The class we were attending was simply labeled “All Levels Yoga,” so my mom and I had no idea what kind of practice we were walking into. I figured there would quite a few dogs involved (at least upward and downward facing), and probably a couple warriors (namely, one and two). When I asked, Tracy told me that her yoga teachings had been heavily influenced by the Kripalu and Anusara practices. I nodded like I knew what that meant and followed my mom into the studio to set up our mats.

First and foremost, this yoga was not sweaty. The studio was a mere 78 degrees (I snuck a peek at the thermostat on our way in) which seemed downright chilly in comparison to the oppressively hot air outside. I barely broke a sweat once throughout the practice, which was equal parts refreshing and off-putting. It was similar to Bikram in the sense that we held difficult positions for long amounts of time, but also similar to Vinyasa in the sense that we flowed through series of movements. Very, very slowly.

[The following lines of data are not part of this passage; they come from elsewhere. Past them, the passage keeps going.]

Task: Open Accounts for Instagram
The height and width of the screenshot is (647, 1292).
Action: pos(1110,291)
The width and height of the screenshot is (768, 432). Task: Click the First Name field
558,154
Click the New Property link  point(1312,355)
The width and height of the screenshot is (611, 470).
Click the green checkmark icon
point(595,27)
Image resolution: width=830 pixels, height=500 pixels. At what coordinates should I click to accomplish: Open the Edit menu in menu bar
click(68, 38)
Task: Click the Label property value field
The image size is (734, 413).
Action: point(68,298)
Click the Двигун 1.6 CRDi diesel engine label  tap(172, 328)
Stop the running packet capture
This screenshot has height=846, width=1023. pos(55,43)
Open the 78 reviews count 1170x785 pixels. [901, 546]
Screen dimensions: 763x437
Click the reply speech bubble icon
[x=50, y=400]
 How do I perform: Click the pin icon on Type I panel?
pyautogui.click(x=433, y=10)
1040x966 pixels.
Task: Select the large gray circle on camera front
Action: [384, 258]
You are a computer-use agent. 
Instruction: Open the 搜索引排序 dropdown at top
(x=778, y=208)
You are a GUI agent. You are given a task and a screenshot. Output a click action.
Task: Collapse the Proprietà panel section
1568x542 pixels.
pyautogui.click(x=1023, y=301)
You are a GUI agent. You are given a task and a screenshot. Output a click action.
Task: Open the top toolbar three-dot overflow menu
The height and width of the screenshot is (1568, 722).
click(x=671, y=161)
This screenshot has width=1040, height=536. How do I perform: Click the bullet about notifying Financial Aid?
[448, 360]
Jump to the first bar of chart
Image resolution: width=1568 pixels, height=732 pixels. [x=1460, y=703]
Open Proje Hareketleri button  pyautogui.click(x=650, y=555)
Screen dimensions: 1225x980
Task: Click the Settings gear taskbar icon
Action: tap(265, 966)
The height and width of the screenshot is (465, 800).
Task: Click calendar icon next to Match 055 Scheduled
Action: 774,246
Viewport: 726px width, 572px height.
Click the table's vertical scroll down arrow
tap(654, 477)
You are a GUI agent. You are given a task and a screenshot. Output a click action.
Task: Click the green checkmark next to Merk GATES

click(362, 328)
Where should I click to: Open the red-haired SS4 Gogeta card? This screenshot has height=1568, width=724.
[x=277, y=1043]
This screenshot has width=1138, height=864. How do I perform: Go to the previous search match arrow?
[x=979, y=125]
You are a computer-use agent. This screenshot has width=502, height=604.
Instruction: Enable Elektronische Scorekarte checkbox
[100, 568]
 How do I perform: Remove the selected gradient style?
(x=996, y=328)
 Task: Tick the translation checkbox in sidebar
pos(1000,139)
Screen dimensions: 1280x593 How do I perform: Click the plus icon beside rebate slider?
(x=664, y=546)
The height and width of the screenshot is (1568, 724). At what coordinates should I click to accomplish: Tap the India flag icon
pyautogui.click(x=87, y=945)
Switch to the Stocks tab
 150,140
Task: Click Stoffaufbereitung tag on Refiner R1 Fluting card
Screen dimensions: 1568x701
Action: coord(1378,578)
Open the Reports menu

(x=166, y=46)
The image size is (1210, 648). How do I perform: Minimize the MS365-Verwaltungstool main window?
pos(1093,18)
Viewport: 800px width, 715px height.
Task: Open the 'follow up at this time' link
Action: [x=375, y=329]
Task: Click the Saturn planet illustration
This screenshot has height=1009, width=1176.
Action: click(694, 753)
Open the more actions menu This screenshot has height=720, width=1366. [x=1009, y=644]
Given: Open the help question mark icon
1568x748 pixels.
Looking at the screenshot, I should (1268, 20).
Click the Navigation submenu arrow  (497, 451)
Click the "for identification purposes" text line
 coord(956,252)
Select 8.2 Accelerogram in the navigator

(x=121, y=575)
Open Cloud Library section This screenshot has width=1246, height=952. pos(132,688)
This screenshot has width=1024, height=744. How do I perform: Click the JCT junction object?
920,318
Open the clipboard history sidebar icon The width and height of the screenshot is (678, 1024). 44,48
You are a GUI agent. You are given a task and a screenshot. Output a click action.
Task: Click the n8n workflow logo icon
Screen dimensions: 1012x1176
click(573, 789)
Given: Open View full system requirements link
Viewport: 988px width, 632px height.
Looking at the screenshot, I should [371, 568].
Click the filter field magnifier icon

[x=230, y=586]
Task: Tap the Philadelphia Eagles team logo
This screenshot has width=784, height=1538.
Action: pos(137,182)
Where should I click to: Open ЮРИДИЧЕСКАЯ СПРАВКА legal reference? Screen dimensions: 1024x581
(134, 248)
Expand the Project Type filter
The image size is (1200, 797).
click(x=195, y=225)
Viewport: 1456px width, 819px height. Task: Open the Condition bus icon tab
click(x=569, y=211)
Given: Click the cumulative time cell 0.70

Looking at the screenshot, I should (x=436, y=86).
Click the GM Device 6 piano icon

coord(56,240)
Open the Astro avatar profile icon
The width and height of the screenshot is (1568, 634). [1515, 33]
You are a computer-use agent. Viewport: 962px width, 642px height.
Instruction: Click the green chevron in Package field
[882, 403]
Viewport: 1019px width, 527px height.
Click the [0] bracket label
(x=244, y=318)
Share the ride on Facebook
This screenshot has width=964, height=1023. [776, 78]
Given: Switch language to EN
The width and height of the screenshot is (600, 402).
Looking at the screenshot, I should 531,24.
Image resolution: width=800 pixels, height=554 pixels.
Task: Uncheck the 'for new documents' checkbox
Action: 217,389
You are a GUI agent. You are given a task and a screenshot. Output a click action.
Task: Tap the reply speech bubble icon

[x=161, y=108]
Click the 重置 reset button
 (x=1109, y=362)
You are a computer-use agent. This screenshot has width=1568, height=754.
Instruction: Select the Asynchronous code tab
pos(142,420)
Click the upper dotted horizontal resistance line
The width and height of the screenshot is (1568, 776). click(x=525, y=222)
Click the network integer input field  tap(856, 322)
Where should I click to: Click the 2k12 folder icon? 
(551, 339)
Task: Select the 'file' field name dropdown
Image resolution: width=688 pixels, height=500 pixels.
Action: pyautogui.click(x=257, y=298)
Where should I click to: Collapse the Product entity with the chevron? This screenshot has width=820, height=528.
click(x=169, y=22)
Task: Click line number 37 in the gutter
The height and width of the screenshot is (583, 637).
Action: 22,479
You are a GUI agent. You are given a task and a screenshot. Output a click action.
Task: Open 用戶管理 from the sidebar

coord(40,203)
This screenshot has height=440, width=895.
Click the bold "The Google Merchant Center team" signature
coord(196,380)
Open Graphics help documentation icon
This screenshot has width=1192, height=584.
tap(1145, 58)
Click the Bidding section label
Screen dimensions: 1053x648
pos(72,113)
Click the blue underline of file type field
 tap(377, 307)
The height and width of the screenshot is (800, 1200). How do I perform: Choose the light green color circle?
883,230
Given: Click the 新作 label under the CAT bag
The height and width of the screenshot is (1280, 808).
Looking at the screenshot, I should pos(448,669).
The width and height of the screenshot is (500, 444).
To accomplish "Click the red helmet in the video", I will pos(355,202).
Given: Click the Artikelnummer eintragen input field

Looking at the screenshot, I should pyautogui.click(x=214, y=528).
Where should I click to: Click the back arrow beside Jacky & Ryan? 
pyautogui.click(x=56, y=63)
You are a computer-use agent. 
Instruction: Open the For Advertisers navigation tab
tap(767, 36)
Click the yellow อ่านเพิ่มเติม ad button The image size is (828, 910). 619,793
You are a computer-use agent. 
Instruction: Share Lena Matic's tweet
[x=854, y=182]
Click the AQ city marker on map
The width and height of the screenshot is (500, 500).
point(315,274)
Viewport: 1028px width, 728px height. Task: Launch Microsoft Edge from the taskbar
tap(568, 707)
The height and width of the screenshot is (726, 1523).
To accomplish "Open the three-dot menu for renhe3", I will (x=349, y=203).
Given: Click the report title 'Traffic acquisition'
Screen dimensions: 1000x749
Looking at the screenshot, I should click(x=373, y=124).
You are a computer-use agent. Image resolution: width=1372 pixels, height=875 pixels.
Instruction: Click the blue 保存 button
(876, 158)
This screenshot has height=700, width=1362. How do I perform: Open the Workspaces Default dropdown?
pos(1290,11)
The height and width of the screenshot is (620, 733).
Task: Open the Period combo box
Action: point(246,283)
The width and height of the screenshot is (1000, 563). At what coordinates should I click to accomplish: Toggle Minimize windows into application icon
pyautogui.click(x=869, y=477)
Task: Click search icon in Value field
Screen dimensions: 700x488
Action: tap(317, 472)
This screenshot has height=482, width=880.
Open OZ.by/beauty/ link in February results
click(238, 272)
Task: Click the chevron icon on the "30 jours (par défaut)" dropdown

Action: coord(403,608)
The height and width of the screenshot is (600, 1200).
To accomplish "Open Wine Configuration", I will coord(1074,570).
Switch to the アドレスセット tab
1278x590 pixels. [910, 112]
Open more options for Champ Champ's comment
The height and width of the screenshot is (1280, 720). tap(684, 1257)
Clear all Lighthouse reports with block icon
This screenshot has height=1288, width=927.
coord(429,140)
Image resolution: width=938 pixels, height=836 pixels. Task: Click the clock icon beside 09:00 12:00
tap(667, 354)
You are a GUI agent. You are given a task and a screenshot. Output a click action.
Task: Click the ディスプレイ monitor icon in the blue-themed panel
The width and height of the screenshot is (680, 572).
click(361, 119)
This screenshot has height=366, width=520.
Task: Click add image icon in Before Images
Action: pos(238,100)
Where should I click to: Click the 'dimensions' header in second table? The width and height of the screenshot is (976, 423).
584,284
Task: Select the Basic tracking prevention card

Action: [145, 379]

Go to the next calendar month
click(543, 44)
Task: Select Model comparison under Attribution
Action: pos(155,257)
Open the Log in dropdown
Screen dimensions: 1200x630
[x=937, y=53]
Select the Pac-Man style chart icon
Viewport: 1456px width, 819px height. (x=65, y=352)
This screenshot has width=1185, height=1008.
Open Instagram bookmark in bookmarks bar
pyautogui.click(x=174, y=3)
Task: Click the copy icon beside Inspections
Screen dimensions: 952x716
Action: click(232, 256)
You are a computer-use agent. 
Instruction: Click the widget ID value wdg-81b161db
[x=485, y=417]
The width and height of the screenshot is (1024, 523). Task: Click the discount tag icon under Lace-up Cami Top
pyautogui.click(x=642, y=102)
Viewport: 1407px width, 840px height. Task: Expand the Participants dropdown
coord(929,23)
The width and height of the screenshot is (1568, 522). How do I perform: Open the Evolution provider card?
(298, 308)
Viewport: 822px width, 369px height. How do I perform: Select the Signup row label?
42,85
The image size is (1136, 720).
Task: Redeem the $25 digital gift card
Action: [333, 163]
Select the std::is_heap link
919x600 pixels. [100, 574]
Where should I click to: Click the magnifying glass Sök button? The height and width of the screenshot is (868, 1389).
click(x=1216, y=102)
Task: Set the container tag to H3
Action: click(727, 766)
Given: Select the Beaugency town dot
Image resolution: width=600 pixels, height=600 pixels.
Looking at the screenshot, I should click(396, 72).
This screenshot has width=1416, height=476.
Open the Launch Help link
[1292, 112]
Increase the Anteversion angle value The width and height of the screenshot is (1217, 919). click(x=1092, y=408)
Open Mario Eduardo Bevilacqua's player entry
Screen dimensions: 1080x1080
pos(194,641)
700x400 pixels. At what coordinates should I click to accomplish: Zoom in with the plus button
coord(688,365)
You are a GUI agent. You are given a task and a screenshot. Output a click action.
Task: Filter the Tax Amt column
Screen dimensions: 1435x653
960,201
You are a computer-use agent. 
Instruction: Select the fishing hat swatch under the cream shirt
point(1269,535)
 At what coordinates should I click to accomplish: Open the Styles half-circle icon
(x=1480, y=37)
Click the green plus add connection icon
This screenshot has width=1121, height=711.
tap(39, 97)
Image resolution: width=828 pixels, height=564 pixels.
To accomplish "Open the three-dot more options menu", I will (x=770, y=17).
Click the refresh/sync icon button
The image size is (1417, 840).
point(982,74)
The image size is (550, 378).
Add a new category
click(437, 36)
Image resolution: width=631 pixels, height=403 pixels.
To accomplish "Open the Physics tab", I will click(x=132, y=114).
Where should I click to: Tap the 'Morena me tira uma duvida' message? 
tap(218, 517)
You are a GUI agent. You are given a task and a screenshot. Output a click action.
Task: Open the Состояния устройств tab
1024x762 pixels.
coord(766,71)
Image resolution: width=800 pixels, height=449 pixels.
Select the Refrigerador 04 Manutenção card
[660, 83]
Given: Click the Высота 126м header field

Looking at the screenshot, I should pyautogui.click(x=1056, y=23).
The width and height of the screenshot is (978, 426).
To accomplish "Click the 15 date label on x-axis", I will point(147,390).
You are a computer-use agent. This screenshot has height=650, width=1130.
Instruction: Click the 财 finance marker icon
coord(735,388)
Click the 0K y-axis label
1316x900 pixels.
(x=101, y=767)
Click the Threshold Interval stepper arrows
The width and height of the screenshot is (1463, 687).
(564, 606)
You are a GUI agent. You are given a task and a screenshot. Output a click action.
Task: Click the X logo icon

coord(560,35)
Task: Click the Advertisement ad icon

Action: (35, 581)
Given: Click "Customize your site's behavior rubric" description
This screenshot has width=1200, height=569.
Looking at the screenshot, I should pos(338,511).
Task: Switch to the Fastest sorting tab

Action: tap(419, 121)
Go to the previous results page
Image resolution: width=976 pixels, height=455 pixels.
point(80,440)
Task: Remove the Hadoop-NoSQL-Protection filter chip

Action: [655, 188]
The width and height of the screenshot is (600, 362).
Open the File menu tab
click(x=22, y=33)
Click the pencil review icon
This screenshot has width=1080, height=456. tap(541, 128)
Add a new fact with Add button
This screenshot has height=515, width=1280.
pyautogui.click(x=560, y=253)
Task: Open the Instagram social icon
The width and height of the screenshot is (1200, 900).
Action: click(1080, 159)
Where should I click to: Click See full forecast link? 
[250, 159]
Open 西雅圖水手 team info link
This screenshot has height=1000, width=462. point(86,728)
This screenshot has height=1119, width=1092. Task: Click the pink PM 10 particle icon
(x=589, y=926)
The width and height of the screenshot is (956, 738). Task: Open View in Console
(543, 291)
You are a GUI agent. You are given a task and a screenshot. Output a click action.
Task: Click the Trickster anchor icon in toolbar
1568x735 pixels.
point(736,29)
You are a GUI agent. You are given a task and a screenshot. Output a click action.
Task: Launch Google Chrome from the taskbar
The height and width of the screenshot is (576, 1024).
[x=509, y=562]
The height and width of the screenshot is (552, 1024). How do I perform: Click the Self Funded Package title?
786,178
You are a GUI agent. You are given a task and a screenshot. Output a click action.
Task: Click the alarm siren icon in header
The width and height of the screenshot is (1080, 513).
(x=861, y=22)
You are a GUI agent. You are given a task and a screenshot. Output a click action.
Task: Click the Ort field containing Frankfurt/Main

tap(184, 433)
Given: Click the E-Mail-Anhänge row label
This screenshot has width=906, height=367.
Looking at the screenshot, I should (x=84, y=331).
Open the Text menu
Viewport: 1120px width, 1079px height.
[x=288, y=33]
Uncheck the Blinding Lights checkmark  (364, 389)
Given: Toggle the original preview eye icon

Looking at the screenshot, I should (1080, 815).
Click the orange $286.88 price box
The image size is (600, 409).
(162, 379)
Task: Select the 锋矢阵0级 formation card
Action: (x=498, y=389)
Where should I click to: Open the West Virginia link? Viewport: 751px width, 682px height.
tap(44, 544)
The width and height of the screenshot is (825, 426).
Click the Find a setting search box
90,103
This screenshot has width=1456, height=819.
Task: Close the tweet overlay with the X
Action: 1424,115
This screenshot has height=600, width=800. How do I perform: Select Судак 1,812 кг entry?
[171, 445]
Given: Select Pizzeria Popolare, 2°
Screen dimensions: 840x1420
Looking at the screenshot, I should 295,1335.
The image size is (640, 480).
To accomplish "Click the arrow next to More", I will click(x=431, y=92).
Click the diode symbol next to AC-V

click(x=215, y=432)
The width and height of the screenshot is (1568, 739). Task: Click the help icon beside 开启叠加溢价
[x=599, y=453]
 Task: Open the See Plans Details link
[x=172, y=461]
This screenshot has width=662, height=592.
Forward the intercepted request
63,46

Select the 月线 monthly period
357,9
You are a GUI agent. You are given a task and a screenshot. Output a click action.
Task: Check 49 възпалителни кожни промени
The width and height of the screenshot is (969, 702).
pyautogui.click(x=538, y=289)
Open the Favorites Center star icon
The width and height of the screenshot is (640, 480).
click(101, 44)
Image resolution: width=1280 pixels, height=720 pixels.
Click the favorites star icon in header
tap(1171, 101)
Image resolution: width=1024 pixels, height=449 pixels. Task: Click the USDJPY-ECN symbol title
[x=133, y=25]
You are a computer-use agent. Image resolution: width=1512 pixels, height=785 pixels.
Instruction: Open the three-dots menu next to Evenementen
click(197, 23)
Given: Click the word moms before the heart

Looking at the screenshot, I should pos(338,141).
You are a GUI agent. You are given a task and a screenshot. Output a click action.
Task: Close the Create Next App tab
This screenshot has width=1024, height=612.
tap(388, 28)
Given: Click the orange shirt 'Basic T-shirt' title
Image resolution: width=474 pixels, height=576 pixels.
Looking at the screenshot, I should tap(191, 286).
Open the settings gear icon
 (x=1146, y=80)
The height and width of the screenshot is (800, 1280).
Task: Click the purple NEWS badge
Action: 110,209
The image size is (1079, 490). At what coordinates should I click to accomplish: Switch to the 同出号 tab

“This practice isn’t about what you think, it’s about what you feel. Stop thinking, and just feel where your body is, what it needs, right now.” Tracy’s voice was gentle and encouraging. Maybe it was her insightful dialogue, or maybe it was the ultra-soothing shade of blue they had chosen to paint the walls, but the whole thing had a meditative quality that I’d never before experienced in a yoga practice. The sun was setting outside and casting fire-orange shadows across the studio floor. My breath sounded like the ocean waves that I knew were crashing just a few blocks from where we stood. Feel, don’t think; feel, don’t think. My muscles felt strong as we settled into Warrior Two. I am inhaling, I am exhaling. I am inhaling, I am ex-

I snuck a glance to the left at my mom just in time to see her covertly pick a wedgie. She might kill me for posting this, which would kind of put a damper on our whole little trip here, but seeing that wedgie-adjustment was an integral part of my practice. An integral part of my growth as a human being, really. A perfect juxtaposition of the poetic and the priceless. I mean, everybody’s gotta adjust their underwear every now and again, especially in the middle of a challenging yoga position that requires extended lunging. But it felt like the divine yoga gods were sending me a message: even in your most spectacular, beautiful, lyrical moments, you must never forget that somewhere, someone is picking their wedgie.

Life is mysterious, life is silly. All you can do is try to take it all in.

And so we finished practice, feeling refreshed and balanced and inspired and hungry. Our friends who are so graciously providing us with shelter on this fine night, Sarah, Brian, and their daughter Ellie, met us for dinner at a spectacular seaside grill.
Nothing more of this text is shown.